● Task description
Please copy the data below word for word, beginning at the line that contains "SET (67, 2034)" and stopping after the line that contains "International [menuitem] (990, 269)".

● Material supplied
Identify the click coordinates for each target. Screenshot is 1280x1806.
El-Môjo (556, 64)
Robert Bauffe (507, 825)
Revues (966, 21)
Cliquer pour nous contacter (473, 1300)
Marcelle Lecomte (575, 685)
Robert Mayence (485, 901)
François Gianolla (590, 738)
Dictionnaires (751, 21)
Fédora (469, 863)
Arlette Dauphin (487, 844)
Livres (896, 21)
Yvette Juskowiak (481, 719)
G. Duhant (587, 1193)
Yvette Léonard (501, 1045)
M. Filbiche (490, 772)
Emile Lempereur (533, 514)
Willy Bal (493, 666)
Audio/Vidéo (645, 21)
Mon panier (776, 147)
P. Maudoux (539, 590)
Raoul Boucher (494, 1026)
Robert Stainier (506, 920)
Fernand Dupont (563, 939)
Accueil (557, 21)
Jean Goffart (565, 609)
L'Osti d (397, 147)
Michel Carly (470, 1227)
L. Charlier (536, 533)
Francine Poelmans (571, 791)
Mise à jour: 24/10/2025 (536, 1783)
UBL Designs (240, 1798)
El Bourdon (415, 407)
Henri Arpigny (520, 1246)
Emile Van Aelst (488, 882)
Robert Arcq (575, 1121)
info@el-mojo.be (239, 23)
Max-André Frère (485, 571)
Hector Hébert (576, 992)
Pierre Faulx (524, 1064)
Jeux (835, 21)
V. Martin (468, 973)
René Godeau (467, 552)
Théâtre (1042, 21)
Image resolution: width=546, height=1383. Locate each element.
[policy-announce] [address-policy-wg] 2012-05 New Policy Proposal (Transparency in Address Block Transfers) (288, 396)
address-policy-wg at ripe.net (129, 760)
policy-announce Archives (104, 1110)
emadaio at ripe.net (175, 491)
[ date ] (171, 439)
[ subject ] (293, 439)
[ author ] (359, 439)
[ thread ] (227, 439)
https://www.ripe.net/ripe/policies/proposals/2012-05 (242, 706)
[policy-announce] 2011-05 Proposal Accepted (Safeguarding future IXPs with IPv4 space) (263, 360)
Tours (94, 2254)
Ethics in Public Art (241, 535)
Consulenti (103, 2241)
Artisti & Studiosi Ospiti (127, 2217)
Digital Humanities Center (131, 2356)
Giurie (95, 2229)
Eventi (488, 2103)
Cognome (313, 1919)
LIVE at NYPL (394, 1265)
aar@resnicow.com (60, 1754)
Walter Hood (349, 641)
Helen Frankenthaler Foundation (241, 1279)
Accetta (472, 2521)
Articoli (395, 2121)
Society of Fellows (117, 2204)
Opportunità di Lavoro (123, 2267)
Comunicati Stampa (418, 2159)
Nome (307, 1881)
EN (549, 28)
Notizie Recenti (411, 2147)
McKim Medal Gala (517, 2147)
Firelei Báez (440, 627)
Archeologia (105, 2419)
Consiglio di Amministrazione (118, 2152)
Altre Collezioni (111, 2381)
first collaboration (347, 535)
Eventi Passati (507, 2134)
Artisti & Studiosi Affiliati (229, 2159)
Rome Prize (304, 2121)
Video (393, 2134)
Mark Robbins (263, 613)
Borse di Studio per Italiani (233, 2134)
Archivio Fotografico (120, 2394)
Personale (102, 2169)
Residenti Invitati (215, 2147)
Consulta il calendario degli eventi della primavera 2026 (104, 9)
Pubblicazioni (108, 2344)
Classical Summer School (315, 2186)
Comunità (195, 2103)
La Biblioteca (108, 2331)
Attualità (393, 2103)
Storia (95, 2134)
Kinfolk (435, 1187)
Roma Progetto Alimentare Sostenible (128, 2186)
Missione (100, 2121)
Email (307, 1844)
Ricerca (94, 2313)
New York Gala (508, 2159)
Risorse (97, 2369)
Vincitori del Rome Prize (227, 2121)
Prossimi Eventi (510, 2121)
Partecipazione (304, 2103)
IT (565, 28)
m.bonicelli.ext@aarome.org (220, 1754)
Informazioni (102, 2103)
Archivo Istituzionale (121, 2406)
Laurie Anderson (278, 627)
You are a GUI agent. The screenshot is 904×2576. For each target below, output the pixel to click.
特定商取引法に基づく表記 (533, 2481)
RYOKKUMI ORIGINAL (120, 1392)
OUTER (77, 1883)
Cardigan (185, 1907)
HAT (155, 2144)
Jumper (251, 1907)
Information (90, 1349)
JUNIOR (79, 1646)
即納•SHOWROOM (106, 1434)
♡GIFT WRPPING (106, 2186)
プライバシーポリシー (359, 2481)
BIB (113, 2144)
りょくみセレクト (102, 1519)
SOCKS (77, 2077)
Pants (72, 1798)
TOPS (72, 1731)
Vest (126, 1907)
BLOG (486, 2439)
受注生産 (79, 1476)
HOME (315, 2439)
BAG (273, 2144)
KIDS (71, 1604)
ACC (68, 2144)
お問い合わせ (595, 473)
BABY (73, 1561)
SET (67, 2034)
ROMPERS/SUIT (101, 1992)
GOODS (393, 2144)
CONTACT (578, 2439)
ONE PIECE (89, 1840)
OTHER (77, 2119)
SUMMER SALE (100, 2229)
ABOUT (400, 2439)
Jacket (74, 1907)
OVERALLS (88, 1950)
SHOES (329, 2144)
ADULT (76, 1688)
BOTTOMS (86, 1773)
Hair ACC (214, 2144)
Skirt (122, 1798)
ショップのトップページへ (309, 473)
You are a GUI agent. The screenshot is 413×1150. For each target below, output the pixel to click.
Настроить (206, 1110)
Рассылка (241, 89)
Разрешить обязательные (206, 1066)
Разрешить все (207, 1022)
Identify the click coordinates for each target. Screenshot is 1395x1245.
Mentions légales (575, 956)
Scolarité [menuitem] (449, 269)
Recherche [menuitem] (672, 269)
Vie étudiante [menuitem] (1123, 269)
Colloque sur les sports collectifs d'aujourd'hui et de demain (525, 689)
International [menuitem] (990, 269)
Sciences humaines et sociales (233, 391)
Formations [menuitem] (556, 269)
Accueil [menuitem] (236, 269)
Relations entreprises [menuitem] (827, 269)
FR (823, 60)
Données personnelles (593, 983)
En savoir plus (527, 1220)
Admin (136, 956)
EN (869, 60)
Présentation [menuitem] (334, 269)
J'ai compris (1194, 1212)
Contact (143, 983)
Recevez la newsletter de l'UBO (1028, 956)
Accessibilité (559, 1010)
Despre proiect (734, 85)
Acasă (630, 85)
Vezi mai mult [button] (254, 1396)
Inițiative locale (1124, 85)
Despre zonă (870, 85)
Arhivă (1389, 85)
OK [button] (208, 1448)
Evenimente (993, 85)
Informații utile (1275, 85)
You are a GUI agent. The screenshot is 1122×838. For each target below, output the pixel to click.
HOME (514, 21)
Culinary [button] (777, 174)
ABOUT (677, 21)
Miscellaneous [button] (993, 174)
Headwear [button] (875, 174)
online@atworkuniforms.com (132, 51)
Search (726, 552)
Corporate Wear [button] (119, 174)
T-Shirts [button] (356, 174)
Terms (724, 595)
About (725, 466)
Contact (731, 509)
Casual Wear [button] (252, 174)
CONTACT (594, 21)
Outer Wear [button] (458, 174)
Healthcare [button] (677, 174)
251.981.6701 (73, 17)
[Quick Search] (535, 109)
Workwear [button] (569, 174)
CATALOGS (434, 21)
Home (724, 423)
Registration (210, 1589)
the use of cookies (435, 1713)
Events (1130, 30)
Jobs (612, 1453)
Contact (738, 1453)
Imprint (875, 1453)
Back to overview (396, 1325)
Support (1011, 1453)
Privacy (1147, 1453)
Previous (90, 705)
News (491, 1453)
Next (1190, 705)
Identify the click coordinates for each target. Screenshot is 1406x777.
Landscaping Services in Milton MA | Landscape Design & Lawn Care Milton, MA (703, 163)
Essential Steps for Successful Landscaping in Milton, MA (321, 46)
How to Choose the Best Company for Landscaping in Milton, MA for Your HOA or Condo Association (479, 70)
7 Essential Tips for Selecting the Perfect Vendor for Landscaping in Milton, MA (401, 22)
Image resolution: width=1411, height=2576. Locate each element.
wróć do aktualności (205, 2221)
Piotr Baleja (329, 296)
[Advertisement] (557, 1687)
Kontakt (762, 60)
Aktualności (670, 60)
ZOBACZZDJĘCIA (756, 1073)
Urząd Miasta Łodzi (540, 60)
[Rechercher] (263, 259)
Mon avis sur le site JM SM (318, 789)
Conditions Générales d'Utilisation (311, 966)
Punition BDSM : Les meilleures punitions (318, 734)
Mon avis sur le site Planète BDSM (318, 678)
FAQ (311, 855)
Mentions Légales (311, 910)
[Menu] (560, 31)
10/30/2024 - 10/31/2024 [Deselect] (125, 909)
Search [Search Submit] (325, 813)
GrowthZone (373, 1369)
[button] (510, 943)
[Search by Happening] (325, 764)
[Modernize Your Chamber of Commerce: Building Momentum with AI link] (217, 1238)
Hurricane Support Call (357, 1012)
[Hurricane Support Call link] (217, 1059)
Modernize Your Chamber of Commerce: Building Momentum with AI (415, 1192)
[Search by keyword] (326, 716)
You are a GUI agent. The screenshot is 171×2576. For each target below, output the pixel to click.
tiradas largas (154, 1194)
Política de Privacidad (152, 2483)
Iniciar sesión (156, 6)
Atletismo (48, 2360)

● Solution
SET (67, 2034)
ROMPERS/SUIT (101, 1992)
GOODS (393, 2144)
CONTACT (578, 2439)
ONE PIECE (89, 1840)
OTHER (77, 2119)
SUMMER SALE (100, 2229)
ABOUT (400, 2439)
Jacket (74, 1907)
OVERALLS (88, 1950)
SHOES (329, 2144)
ADULT (76, 1688)
BOTTOMS (86, 1773)
Hair ACC (214, 2144)
Skirt (122, 1798)
ショップのトップページへ (309, 473)
You are a GUI agent. The screenshot is 413×1150. For each target below, output the pixel to click.
Настроить (206, 1110)
Рассылка (241, 89)
Разрешить обязательные (206, 1066)
Разрешить все (207, 1022)
Identify the click coordinates for each target. Screenshot is 1395x1245.
Mentions légales (575, 956)
Scolarité [menuitem] (449, 269)
Recherche [menuitem] (672, 269)
Vie étudiante [menuitem] (1123, 269)
Colloque sur les sports collectifs d'aujourd'hui et de demain (525, 689)
International [menuitem] (990, 269)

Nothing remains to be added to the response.